--- DATA PROVIDED ---
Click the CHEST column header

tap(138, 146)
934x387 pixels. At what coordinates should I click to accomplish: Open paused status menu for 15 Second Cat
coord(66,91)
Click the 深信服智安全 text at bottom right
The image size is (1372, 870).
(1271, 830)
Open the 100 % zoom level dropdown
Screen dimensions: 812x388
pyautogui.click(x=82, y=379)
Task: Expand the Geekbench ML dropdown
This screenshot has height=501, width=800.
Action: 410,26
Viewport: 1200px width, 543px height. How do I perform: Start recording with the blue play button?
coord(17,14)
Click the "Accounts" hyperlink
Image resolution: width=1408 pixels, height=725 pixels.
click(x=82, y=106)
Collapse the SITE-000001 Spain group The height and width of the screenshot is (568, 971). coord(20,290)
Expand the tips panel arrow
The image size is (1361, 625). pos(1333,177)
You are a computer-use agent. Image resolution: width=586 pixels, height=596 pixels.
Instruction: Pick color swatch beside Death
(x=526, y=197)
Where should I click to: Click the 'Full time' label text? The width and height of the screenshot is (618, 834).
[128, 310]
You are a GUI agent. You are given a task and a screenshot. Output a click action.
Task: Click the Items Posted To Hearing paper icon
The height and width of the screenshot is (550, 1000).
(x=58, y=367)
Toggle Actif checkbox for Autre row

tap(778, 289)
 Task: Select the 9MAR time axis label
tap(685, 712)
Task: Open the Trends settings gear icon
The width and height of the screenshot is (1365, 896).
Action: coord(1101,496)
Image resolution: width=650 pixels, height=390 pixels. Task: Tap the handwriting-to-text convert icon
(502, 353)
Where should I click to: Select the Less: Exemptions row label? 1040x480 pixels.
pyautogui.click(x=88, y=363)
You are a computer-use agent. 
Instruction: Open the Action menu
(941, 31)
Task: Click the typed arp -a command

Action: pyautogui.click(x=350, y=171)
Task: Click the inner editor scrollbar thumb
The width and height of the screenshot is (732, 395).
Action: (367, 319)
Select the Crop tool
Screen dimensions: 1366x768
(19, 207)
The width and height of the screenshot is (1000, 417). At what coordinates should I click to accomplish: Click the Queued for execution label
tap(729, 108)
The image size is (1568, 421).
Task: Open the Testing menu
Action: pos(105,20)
---
▸ WHAT YOU NEED TO DO
Taking the line that contains "Task: Click the Items" as the starting point, copy every line through the end of the listing exactly, and write nothing further.

▸ REPLY TO THE TASK
Task: Click the Items Posted To Hearing paper icon
The height and width of the screenshot is (550, 1000).
(x=58, y=367)
Toggle Actif checkbox for Autre row

tap(778, 289)
 Task: Select the 9MAR time axis label
tap(685, 712)
Task: Open the Trends settings gear icon
The width and height of the screenshot is (1365, 896).
Action: coord(1101,496)
Image resolution: width=650 pixels, height=390 pixels. Task: Tap the handwriting-to-text convert icon
(502, 353)
Where should I click to: Select the Less: Exemptions row label? 1040x480 pixels.
pyautogui.click(x=88, y=363)
You are a computer-use agent. 
Instruction: Open the Action menu
(941, 31)
Task: Click the typed arp -a command

Action: pyautogui.click(x=350, y=171)
Task: Click the inner editor scrollbar thumb
The width and height of the screenshot is (732, 395).
Action: (367, 319)
Select the Crop tool
Screen dimensions: 1366x768
(19, 207)
The width and height of the screenshot is (1000, 417). At what coordinates should I click to accomplish: Click the Queued for execution label
tap(729, 108)
The image size is (1568, 421).
Task: Open the Testing menu
Action: pos(105,20)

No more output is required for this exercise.